[Input — start]

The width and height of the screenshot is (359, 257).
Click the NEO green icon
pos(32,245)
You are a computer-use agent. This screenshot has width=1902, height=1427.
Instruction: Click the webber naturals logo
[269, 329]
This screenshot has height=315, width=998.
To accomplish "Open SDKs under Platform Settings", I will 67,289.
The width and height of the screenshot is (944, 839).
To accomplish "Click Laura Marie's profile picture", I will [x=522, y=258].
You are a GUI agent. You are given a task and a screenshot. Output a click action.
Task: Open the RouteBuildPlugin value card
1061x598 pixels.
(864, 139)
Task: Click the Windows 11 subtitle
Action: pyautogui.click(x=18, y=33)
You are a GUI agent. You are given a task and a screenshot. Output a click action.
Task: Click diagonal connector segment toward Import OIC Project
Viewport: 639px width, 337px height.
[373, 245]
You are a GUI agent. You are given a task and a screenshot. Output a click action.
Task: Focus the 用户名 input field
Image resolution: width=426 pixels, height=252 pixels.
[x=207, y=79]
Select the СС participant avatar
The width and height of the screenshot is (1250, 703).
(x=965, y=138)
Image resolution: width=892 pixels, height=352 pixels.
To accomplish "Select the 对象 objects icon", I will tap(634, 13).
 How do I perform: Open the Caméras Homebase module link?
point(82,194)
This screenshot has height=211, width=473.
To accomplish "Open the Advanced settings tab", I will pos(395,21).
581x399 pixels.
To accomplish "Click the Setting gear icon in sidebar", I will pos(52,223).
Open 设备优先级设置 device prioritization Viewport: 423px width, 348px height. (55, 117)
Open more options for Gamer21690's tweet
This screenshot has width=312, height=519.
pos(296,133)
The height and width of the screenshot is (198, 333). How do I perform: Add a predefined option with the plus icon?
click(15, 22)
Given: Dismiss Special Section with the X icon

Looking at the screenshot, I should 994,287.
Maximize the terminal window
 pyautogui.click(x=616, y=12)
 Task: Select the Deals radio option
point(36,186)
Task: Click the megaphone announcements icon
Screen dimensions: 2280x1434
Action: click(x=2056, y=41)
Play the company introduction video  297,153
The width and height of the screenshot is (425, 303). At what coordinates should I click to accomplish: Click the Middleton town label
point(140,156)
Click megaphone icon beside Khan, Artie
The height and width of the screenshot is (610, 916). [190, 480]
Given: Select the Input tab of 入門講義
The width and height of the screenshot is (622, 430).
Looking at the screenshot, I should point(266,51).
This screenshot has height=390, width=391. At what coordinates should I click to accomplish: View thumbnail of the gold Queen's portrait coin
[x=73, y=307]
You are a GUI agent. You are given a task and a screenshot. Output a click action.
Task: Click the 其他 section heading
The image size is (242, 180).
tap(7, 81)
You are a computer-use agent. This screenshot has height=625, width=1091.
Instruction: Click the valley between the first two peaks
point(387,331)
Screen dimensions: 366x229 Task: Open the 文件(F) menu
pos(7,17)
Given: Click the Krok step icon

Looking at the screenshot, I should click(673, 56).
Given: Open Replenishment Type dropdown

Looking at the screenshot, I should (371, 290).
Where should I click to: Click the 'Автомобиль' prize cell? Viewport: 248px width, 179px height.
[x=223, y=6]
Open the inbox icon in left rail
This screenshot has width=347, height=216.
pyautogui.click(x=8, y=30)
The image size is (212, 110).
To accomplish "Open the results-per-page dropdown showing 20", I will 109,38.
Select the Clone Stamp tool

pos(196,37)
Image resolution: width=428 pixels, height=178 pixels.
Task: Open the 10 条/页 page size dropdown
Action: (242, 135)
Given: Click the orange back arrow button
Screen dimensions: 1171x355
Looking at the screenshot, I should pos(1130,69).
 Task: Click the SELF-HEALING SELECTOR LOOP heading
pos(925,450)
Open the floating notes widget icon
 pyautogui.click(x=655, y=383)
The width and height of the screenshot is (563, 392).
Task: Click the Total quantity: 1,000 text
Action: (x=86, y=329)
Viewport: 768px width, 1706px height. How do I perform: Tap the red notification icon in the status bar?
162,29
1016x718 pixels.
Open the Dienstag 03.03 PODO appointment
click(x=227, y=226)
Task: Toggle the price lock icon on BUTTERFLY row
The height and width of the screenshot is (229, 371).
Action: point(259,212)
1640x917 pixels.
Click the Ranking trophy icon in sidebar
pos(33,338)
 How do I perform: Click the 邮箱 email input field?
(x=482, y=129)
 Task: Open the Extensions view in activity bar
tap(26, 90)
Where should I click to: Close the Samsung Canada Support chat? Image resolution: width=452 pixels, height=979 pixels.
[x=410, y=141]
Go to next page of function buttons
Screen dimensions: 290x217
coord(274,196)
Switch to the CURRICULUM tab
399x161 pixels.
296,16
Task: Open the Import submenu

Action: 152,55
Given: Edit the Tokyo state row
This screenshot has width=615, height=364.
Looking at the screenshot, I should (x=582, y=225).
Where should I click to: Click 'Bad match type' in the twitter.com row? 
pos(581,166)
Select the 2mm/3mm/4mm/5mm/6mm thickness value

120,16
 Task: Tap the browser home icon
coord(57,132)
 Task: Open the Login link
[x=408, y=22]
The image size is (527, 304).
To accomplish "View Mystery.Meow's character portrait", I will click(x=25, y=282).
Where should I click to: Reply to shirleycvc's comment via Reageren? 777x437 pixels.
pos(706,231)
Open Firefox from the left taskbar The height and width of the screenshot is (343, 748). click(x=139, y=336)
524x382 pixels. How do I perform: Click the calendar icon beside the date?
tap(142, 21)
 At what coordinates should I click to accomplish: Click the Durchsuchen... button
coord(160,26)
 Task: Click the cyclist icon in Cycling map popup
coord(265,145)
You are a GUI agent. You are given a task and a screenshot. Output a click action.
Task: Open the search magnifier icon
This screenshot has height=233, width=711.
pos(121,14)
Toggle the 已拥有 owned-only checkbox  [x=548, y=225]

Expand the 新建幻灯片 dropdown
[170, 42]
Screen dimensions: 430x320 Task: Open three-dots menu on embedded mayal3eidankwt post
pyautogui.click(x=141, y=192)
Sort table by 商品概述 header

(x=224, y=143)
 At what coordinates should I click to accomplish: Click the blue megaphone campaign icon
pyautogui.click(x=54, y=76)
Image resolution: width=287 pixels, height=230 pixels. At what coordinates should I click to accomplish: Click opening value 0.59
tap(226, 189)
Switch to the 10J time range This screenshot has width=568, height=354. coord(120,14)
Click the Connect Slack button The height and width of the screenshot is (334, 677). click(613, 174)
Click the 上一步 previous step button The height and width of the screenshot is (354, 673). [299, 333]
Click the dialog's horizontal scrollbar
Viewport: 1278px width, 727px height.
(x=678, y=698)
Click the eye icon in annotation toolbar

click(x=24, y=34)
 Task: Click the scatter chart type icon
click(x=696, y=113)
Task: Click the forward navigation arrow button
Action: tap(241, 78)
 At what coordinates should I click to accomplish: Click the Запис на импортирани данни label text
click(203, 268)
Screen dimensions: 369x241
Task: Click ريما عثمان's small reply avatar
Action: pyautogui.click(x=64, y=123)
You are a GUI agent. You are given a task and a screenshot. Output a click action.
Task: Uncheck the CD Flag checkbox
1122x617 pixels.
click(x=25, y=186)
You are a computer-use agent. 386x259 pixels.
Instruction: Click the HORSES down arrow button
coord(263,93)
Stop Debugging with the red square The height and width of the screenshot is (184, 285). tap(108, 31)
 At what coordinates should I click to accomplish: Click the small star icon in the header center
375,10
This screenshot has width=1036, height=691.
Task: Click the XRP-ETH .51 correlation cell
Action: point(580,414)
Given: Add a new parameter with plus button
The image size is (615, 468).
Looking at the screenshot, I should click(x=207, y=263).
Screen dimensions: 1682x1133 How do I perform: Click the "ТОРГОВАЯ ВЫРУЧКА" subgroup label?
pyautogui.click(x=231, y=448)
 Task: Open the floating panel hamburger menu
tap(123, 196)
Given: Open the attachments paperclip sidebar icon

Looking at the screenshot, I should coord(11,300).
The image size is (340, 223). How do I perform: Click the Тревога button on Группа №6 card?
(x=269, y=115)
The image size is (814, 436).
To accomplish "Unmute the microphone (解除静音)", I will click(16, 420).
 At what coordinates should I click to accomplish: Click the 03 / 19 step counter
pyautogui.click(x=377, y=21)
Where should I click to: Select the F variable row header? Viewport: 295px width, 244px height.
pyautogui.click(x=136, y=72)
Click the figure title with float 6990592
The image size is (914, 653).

[Input — finish]

Problem to work on:
From the material above, gather all lines that include the string "computer" and copy them.

Solved exercise:
You are a computer-use agent. This screenshot has width=1902, height=1427.
You are a computer-use agent. This screenshot has height=625, width=1091.
You are a computer-use agent. 386x259 pixels.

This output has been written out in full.